Instructions for the task —
Report every line in the items below that contains the string "beside", copying each such line in full. Case counts.

....

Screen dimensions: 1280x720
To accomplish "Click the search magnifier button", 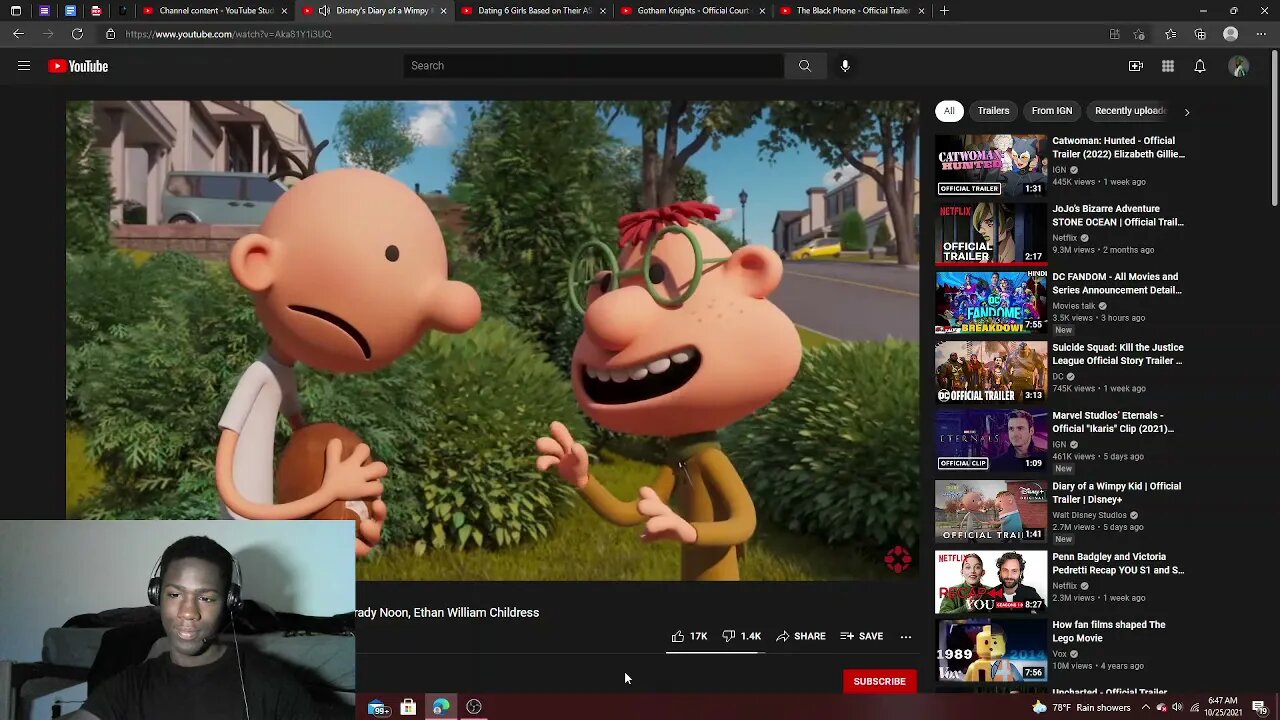I will pos(804,66).
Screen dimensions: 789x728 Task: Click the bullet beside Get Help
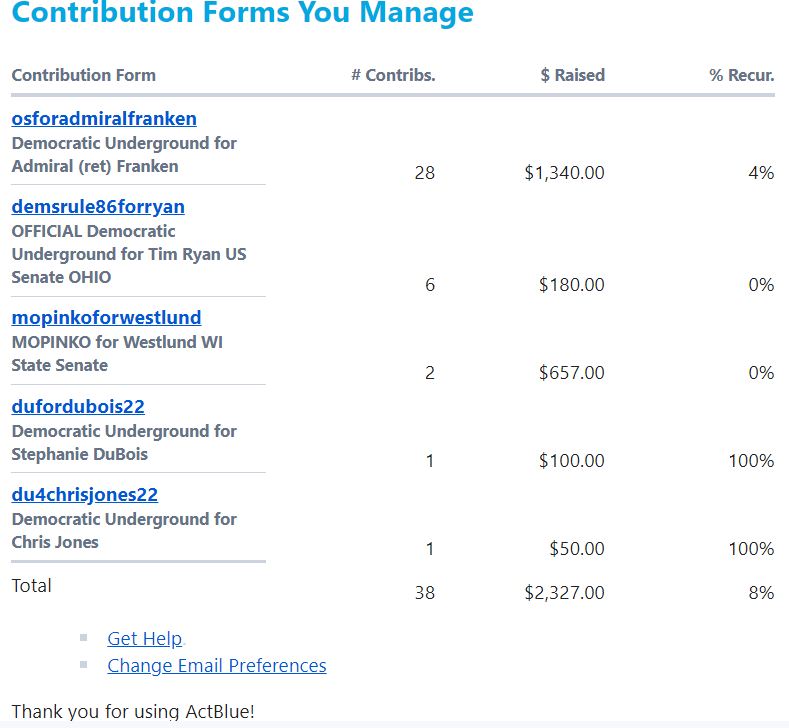coord(84,638)
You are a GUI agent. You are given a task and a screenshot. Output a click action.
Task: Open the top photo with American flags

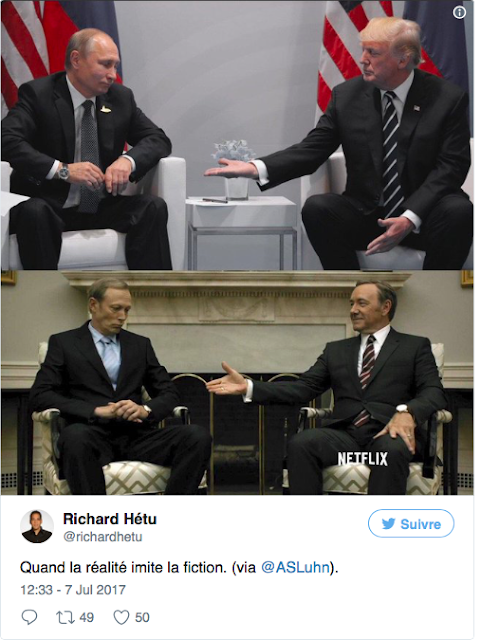click(237, 135)
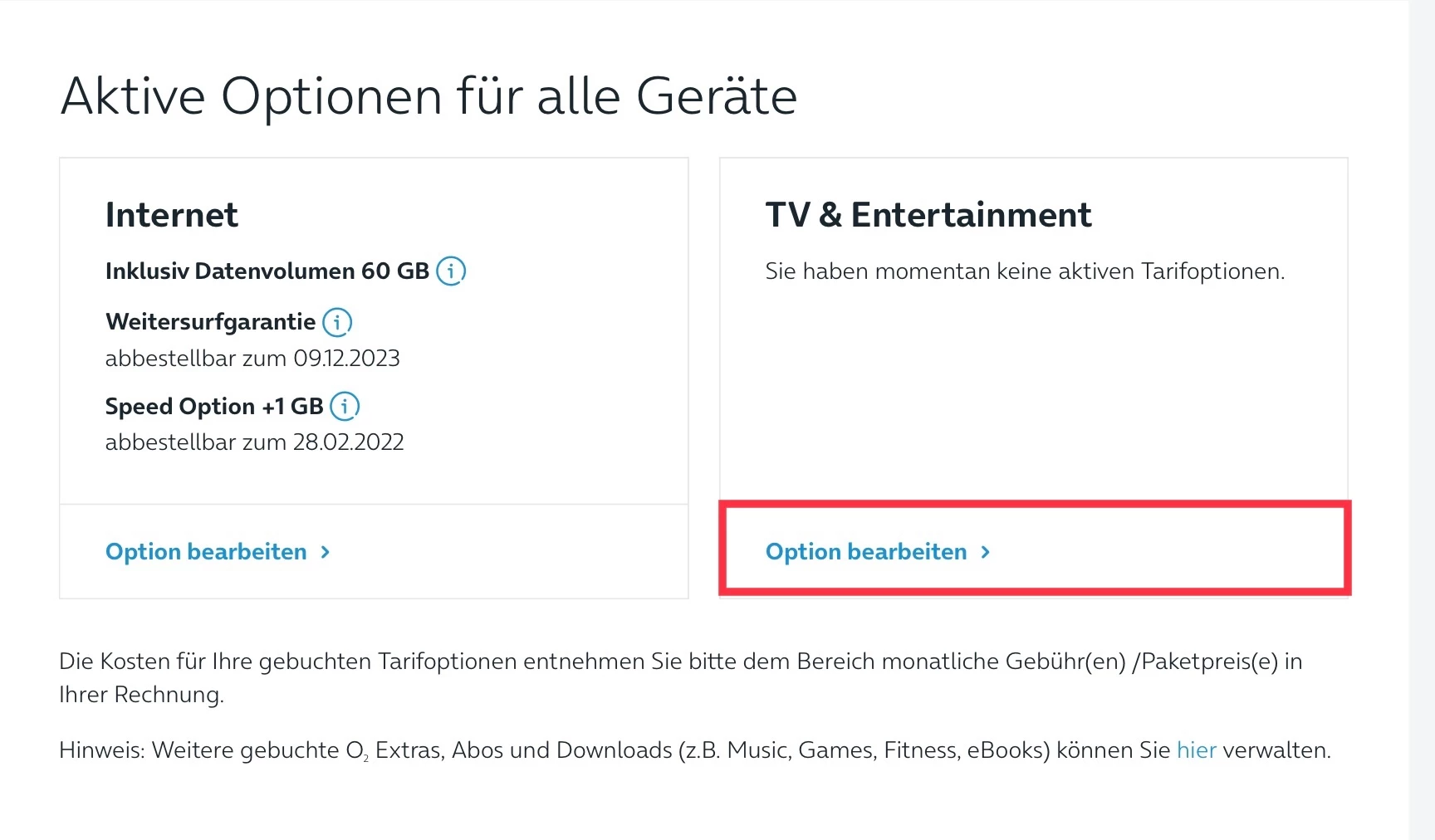Open the Weitersurfgarantie info icon
This screenshot has height=840, width=1435.
coord(337,322)
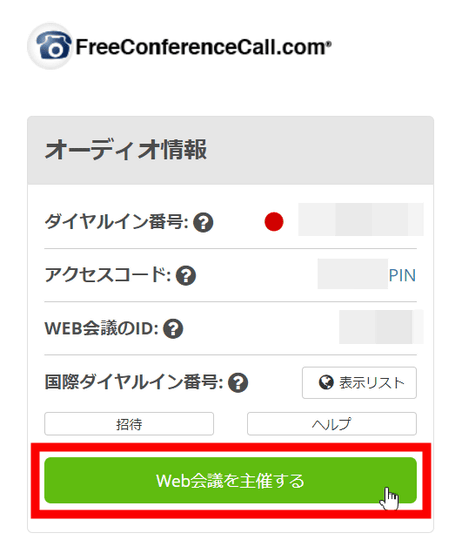
Task: Open help icon beside アクセスコード
Action: tap(186, 275)
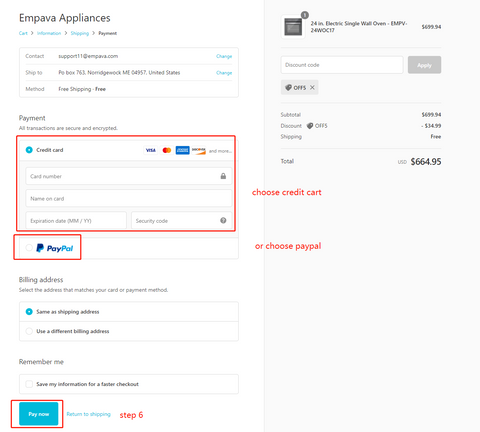
Task: Choose Use a different billing address
Action: [x=29, y=331]
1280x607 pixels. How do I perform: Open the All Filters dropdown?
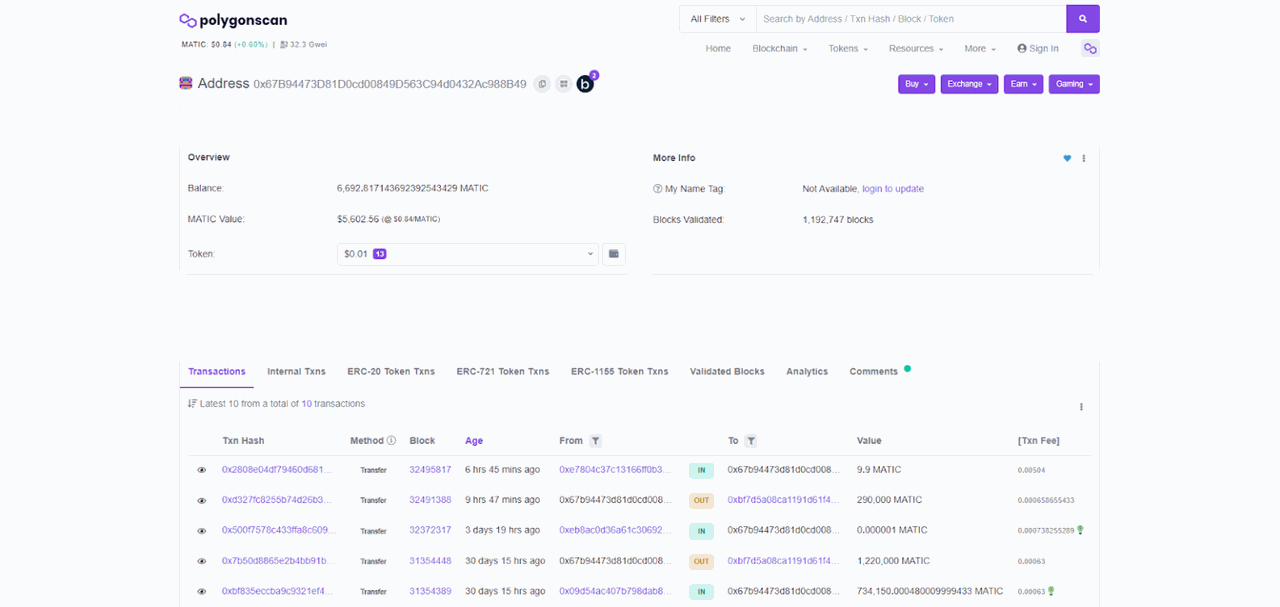pos(715,18)
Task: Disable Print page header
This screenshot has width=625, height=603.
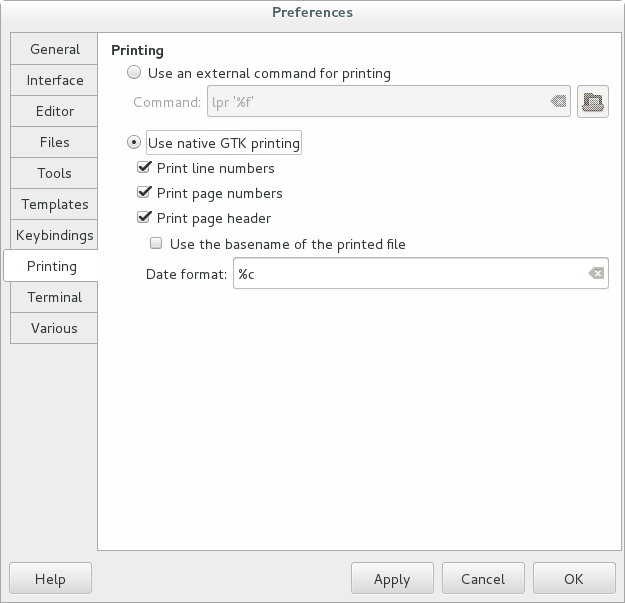Action: [x=144, y=218]
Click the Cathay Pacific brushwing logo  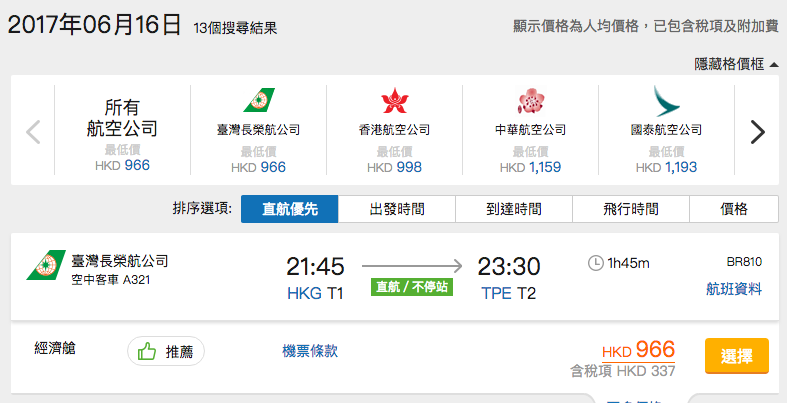click(x=666, y=101)
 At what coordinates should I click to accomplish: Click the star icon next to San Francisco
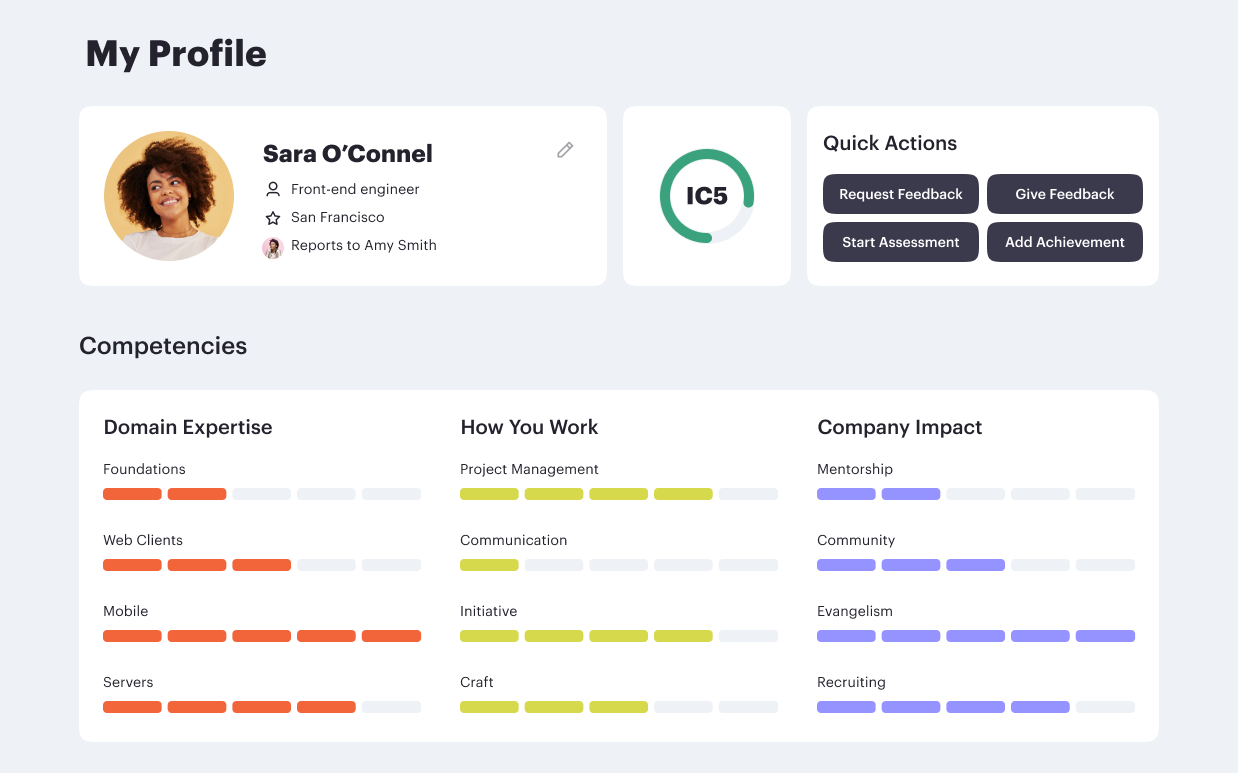point(272,217)
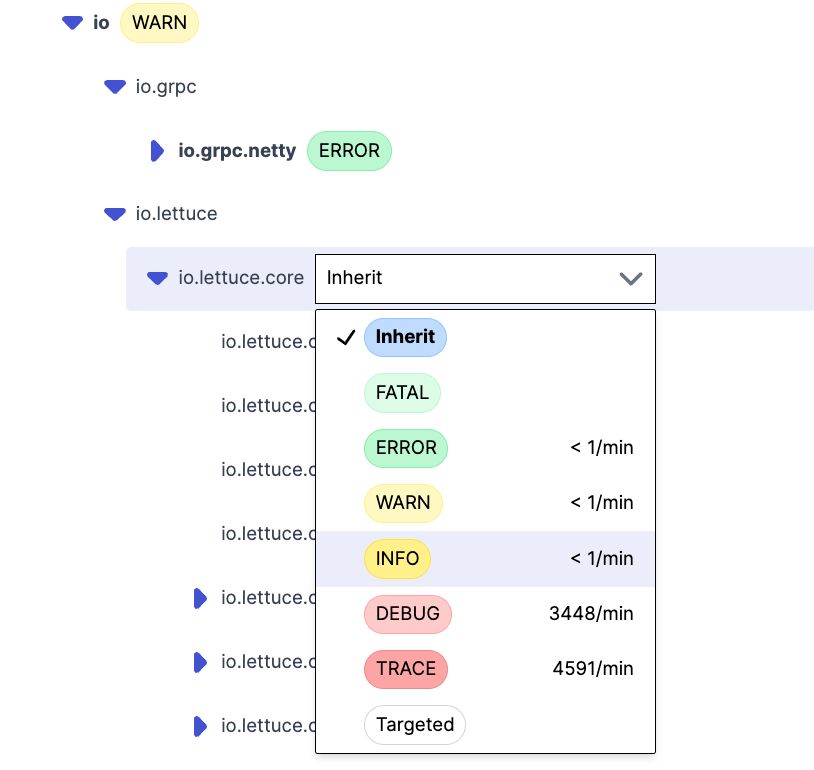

....

Written response —
Screen dimensions: 789x728 Task: Click the bullet beside Get Help
Task: Open help icon beside アクセスコード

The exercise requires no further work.